## ФРАГМЕНТ
..........

Споры об определениях

Элиезер Юдковский

Очень многие разговоры ­— даже разговоры о (предположительно) когнитивистике — скатываются в споры об определениях. Если взять в качестве примера классическое «Если дерево падает в лесу, и нет никого рядом, чтобы это услышать — создаёт ли дерево звук?», то ход последующего спора можно представить примерно следующим образом:

Если дерево падает в лесу, и нет никого рядом, чтобы это услышать, — создаёт ли дерево звук?

АЛЬБЕРТ: Разумеется! Что за глупый вопрос? Каждый раз, когда я слышал падение дерева, оно создавало звук, поэтому я считаю, что остальные деревья тоже создают звуки в процессе падения. Я не думаю, что мир ведёт себя по-разному в зависимости от того, смотрю я на него или нет.

БАРРИ: Секундочку! Если никто не может этого услышать, то как это может быть звуком?

В этом примере Барри спорит с Альбертом из-за действительно отличающегося интуитивного понимания того, что представляет из себя звук. Однако, Стандартный Диспут может возникнуть и множеством других путей. У Барри может быть мотив отвергать вывод Альберта. Или Барри может быть скептиком, который, услышав аргумент Альберта, машинально исследовал его на наличие логических ошибок, а затем, найдя контраргумент, автоматически принял его, не запустив второй слой поиска в попытке найти контрконтраргумент, таким образом убедив себя в правоте противоположной позиции. Для этого необязательно, чтобы прежняя интуиция Барри — та интуиция, которую проявил бы Барри, спроси мы его до того, как заговорил Альберт — отличалась от интуиции Альберта.

Ну, в любом случае, даже если интуиция Барри изначально не отличалась от альбертовой, сейчас они точно разнятся.

..........

## ИСХОДНЫЕ ДАННЫЕ
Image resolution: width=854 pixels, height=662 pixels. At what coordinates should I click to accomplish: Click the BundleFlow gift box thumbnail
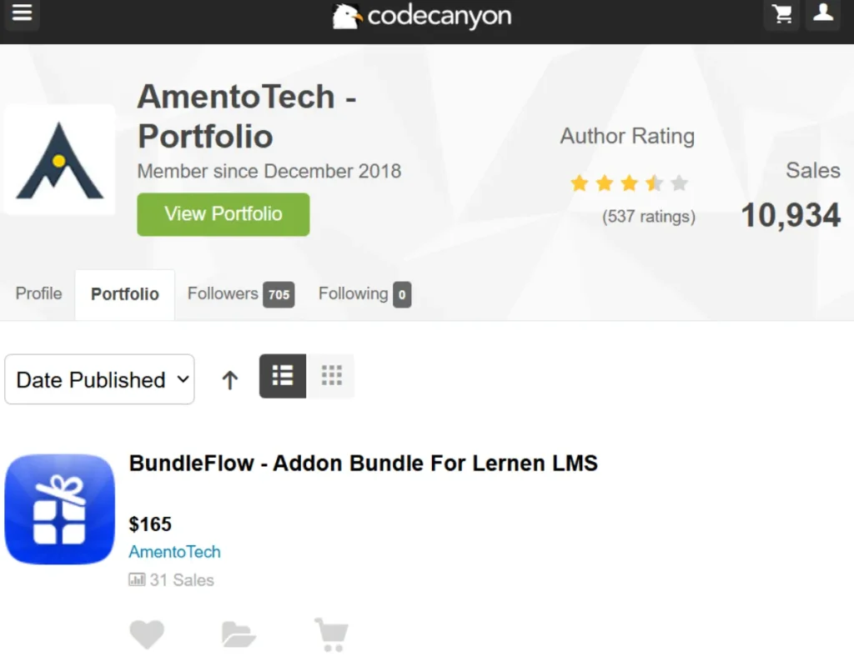click(x=60, y=509)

..........

## ЗАДАНИЯ
**a.** На какой опыт ссылается Альберт во фрагменте о спорах об определениях, утверждая, что падающее дерево создаёт звук?
**b.** Продолжите фрагмент о спорах об определениях, начиная сразу после его последней фразы.

## ОТВЕТЫ К ЗАДАНИЯМ
**a.** Каждый раз, когда он слышал падение дерева, оно создавало звук.

**b.**
АЛЬБЕРТ: В смысле? Корни дерева ломаются, ствол начинает валиться и в итоге врезается в землю. Всё это создаёт вибрации, передающиеся по воздуху и через землю. Именно сюда уходит энергия падения: в тепло и звук. Ты хочешь сказать, что если люди ушли из леса, то деревья начинают нарушать закон сохранения энергии?

БАРРИ: Но никто ничего не слышит. Если в лесу нет людей — будем считать, что в лесу нет вообще никаких обладателей нервной системы, достаточно сложной для того, чтобы уметь «слышать» — то никто не слышит звука.

Альберт и Барри более подробно описали мысли, заставившие сработать или не сработать их детекторы «звука», и они ощущают, что завербованные ими аргументы поддерживают их позицию. Но всё же, пока что спор фокусируется на лесе, а не на определениях. И можно заметить, что спорщики, на самом деле, не расходятся во мнениях о том, что происходит в лесу.

АЛЬБЕРТ: Этот спор входит в тройку тупейших споров, в которых я когда-либо участвовал. Ты трясущийся фейчихахуа, замаринованный в запредельном идиотизме.

БАРРИ: Да ну? Это мне говорит человек, по которому видно, что в детстве его часто били по голове сельскохозяйственным инвентарём. Чтобы, видимо, потушить загоревшиеся волосы.

Оскорбление предложено и принято; теперь никто не может отступить, не боясь потерять лицо. Строго говоря, это нельзя назвать частью «спора» в понимании рационалистов, но эта сцена столь важна для развития Стандартного Диспута, что я всё равно решил упомянуть её здесь.

АЛЬБЕРТ: Дерево создаёт акустические вибрации. По определению, это звук.

БАРРИ: Никто ничего не слышит. По определению, это не звук.

Спор уходит в сторону, фокусируясь на определениях — несмотря на то, что довод «по определению» совершенно бессмыслен, когда речь идёт о чём-то приземлённее чистой математики. Важно помнить, что всё, верное «по определению» верно во всех возможных мирах, и поэтому наблюдение справедливости этого факта никогда не сможет сказать тебе, в каком именно мире ты живёшь: оно не ограничивает возможные миры.

АЛЬБЕРТ: Мой компьютер может записать звук — даже когда нет никого рядом, чтобы его услышать — и сохранить это в файл. Такие файлы называются «звуковыми файлами». В файле хранится последовательность колебаний воздуха, а не последовательность возбуждений нейронов чего-либо мозга. «Звук» означает последовательность колебаний.

Альберт отправляет в наступление аргумент, который кажется доводом в пользу того, что слово «звук» имеет определённое значение. Этот вопрос уже не имеет отношения к тому, происходили ли в лесу акустические вибрации. Однако, этот переход обычно остаётся незамеченным.

БАРРИ: Да ну? Давай посмотрим, согласится ли с тобой словарь.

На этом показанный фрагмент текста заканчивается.